Exercise 1:
In the Iraq report, in how many Baghdad mosques did pamphlets calling for a "fair Islamic regime" appear?
Exercise 2:
Please repeat the Iraq report from "ANTI-REGIME ACTIVISM MAY" to "the Saddam murals.", swapping "pamphlets" for "leaflets".

Document segment:
15 October 1999, Volume 2, Number 38

ANTI-REGIME ACTIVISM MAY BE INCREASING IN IRAQ. Murals depicting Iraqi leader Saddam Husseyn have been defaced or otherwise destroyed in three governorates in Iraq--Wasit, Diyala, and Babil, travellers to these regions have told London's Arabic newspaper "Al-Sharq Al-Awsat." And in Baghdad, pamphlets calling for a "fair Islamic regime" have appeared in eight mosques.

One of "Al-Sharq Al-Awsat's" sources in the Iraqi Embassy in Amman said these reports about internal disturbances were baseless, but Iraqi security organs have mounted operations to find those who defaced the Saddam murals.

The "Al-Sharq Al-Awsat" report also notes that an Iraqi human rights group now says that 59 Iraqis have been arrested without any known charges. In addition, the Iraqi Communist Party claims that 11 Iraqis were executed in Baghdad last month.

In the traditionally Shi'ite strongholds of Kerbala and Al-Najaf, the mood is calm, almost secretive. According to a report in the Dutch newspaper "De Volkskrant" of 8 October, mosques which had been badly damaged during the last revolt are being restored.

The guardian of the Abbas mosque in Kerbala, Sa'id Mahdi Fadhil Al-Gurabi, said that "our leader Saddam Husseyn has made available 15 kilograms of gold and 150 kilograms of silver for the restoration." He added that this was "despite the criminal sanctions and the continuing aggression against Iraq by Iran and the West."

There are other reports on anti-regime actions. The London-based Arabic newspaper "Al-Hayat" reported on 6 October that the Supreme Council for the Islamic Revolution in Iraq (SCIRI) has released a statement stating that "a group of Islamic resistance men killed Sa'd Salman Al-Najm, a very close aide to Udayy Saddam Husseyn, in an ambush" in Baghdad.

According to the Iraqi Communist Party, Baghdad has reinforced its military deployments in Kurdistan along the contact lines between the areas under its control and the liberated areas. The reinforcements consist of soldiers from the Republican Guard as well as from the Mujahadin-i Khalq.

Stored data:
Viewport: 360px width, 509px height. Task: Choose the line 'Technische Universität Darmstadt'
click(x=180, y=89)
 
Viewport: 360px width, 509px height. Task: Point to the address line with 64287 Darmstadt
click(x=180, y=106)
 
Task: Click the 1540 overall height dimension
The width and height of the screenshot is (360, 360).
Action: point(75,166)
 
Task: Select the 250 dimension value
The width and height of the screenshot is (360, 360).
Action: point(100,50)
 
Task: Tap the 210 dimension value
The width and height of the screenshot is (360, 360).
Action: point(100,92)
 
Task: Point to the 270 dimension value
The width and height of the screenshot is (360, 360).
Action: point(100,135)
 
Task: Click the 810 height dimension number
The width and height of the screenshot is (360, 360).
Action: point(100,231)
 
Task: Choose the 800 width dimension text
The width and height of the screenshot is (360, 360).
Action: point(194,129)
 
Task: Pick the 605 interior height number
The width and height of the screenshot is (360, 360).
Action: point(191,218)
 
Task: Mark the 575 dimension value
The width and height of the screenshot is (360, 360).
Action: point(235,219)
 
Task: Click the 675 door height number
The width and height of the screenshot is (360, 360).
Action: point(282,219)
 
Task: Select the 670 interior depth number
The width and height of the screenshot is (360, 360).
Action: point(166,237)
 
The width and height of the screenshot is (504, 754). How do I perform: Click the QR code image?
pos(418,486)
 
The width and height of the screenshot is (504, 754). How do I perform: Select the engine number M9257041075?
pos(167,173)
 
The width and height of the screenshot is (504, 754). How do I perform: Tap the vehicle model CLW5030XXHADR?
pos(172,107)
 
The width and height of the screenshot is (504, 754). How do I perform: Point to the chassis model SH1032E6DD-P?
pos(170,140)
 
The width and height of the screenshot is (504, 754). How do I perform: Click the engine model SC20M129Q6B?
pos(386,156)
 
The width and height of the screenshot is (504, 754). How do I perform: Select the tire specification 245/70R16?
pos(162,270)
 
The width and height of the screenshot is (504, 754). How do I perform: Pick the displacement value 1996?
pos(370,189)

Correct output 1:
Eight mosques.

Correct output 2:
ANTI-REGIME ACTIVISM MAY BE INCREASING IN IRAQ. Murals depicting Iraqi leader Saddam Husseyn have been defaced or otherwise destroyed in three governorates in Iraq--Wasit, Diyala, and Babil, travellers to these regions have told London's Arabic newspaper "Al-Sharq Al-Awsat." And in Baghdad, leaflets calling for a "fair Islamic regime" have appeared in eight mosques.

One of "Al-Sharq Al-Awsat's" sources in the Iraqi Embassy in Amman said these reports about internal disturbances were baseless, but Iraqi security organs have mounted operations to find those who defaced the Saddam murals.